3) Lambdas currently only support a limited number of types
It is currently possible to use Int
, Long
, Double
, Float
and Instant
inside
of lambda function parameters. It is also necessary that there's no implicit
conversions used inside the lambda function, as that is not C++ compatible.
4) The lambda function must contain the entire code
Calling functions defined elsewhere will get translated in to function calls
in C++. With the exception of some simple numerical functions, the function
will not in general be available on the VE. It is not currently possible to
have scala inline the function when reifying it into an Expr
, but it might
become possible in the future.
5) Custom classes or case classes are not supported
Currently it is necessary to use Tuples when dealing with groups of values as it is not currently possible to inline the definition of the case class.

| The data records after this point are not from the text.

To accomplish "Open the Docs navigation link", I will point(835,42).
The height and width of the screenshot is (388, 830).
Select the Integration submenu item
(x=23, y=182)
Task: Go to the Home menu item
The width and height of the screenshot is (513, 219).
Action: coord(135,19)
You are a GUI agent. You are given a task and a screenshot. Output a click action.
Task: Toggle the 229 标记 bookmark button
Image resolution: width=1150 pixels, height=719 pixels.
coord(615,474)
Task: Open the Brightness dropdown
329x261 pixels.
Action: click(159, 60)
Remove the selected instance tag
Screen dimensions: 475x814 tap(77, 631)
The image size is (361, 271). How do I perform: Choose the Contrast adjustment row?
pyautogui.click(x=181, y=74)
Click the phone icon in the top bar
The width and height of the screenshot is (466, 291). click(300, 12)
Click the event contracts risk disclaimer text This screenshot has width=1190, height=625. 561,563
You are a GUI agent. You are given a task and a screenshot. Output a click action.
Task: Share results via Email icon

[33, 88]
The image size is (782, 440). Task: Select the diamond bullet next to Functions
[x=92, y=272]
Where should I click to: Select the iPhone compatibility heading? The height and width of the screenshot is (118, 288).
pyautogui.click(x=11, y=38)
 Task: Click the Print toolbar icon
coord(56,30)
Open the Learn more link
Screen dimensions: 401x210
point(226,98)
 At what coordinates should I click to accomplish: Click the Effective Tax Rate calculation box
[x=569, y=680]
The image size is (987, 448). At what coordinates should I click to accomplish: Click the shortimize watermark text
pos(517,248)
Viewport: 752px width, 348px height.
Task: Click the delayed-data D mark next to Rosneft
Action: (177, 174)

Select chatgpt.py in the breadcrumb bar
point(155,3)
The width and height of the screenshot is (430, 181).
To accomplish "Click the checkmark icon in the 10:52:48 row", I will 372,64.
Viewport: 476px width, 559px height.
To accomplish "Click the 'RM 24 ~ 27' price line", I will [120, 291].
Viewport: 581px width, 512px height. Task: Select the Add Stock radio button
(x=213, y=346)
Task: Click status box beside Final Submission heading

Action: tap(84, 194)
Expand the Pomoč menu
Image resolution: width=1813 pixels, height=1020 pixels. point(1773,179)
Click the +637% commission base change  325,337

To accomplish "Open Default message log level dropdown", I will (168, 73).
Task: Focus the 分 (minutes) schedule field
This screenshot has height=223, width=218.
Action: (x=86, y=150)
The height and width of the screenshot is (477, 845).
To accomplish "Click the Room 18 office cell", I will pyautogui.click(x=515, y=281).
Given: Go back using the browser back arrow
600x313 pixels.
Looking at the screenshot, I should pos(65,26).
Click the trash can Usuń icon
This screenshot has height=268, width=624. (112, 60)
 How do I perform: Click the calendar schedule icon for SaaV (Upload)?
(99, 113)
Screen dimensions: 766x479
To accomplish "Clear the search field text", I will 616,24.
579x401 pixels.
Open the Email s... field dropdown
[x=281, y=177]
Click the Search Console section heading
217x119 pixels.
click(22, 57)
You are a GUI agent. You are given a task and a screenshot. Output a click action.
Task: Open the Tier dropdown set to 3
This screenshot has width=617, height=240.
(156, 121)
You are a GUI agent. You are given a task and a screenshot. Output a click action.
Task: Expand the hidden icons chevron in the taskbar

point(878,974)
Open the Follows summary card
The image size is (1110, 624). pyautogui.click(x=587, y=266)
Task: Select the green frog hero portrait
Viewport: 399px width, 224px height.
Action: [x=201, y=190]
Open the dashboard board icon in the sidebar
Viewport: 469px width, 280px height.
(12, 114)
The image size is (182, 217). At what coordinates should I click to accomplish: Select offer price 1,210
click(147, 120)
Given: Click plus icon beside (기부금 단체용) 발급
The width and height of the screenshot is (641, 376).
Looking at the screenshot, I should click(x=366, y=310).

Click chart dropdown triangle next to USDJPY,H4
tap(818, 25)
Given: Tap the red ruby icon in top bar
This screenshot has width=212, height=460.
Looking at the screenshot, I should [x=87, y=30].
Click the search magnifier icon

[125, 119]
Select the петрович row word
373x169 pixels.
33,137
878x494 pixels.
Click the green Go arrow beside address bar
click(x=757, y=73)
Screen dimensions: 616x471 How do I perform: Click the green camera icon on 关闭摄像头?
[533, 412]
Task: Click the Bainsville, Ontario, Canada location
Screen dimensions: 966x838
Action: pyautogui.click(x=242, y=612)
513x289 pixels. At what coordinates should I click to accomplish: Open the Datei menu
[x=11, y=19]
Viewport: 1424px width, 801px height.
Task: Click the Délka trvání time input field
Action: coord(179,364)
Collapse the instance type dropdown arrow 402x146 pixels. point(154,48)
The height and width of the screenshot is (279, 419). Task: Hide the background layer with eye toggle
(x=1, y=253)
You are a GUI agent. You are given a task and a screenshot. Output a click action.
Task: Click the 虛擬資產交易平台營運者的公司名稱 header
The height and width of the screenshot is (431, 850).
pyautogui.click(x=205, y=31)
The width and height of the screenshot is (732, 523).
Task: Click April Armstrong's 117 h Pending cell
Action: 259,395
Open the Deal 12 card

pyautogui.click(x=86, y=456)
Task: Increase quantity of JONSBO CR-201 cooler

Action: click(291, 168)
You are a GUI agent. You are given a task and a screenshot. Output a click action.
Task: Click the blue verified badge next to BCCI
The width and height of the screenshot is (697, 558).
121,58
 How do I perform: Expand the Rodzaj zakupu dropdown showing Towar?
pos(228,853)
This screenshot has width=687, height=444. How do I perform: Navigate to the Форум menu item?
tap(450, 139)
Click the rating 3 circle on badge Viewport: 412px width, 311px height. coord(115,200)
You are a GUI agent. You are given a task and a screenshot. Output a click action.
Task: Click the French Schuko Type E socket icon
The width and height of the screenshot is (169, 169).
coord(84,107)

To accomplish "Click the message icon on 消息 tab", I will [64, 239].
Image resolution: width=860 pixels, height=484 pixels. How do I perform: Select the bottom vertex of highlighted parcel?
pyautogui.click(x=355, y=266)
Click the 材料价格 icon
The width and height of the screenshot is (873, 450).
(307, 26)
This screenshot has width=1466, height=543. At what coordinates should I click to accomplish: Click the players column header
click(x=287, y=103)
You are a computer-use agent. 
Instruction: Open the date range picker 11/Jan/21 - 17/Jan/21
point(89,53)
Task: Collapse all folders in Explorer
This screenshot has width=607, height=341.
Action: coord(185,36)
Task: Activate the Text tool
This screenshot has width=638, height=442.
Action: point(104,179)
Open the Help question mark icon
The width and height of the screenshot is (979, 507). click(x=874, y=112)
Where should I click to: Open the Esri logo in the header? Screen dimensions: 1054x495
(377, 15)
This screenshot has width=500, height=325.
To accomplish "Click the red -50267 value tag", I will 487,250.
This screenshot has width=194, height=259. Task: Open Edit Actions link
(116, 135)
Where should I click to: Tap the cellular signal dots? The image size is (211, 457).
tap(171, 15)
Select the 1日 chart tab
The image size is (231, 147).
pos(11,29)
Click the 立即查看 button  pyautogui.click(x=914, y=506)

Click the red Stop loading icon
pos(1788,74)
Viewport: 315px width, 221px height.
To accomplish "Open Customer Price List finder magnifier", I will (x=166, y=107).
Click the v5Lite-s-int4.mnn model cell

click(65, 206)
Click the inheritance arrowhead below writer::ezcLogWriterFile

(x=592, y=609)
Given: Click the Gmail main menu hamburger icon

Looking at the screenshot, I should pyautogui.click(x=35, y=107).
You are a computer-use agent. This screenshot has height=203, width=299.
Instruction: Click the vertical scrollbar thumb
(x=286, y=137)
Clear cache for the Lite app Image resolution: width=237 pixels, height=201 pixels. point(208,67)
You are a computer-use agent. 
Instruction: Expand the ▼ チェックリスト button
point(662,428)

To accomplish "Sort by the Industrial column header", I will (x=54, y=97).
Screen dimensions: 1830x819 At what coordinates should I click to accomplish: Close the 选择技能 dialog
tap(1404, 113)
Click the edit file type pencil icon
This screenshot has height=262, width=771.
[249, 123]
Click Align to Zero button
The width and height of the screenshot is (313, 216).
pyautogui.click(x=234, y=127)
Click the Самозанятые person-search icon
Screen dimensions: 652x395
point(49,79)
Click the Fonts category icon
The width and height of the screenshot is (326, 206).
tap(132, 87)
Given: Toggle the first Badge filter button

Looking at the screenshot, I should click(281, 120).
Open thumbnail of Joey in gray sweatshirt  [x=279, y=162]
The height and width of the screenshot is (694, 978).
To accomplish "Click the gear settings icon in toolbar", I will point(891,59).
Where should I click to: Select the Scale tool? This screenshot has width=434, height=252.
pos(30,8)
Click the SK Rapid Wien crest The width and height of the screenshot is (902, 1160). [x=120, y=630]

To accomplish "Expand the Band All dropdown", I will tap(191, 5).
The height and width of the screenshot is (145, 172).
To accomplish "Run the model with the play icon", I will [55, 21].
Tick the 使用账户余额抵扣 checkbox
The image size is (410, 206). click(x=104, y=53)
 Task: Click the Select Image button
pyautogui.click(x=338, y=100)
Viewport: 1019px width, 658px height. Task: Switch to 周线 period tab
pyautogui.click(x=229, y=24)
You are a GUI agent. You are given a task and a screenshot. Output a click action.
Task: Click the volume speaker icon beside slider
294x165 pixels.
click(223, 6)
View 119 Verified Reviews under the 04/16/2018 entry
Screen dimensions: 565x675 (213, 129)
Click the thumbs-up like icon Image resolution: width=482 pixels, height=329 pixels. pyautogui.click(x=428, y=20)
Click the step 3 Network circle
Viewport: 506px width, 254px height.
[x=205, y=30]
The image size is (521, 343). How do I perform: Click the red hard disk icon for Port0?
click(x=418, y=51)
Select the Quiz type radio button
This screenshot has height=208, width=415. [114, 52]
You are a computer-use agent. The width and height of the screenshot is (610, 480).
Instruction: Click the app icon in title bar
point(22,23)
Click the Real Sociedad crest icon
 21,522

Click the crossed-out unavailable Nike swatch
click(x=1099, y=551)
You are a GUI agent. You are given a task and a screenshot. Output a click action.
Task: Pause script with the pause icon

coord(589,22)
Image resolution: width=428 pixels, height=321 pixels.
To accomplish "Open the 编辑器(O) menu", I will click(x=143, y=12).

This limitation might be lifted in the future.
Explicit API
The RDD compatible methods of the VeRDD API leverage macros to rewrite the
method call. With map
for example, it is rewritten into vemap
. There
are functions for vefilter
, vegroupBy
, vereduce
, vesortBy
and more.
The example above can be converted to use the ve
methods as follows:
val verdd = sc.veParallelize(numbers)
verdd
.vefilter(reify { (a: Long) => a % 3 == 0 && a % 5 == 0 && a % 15 == 0 })
.vemap(reify { (a: Long) => ((2 * a) + 12) - (a % 15) })
.vereduce(reify { (a: Long, b: Long) => a + b })
In general there's no advantage to using the ve versions of the API other than to be more explicit that it the code will run on the VE.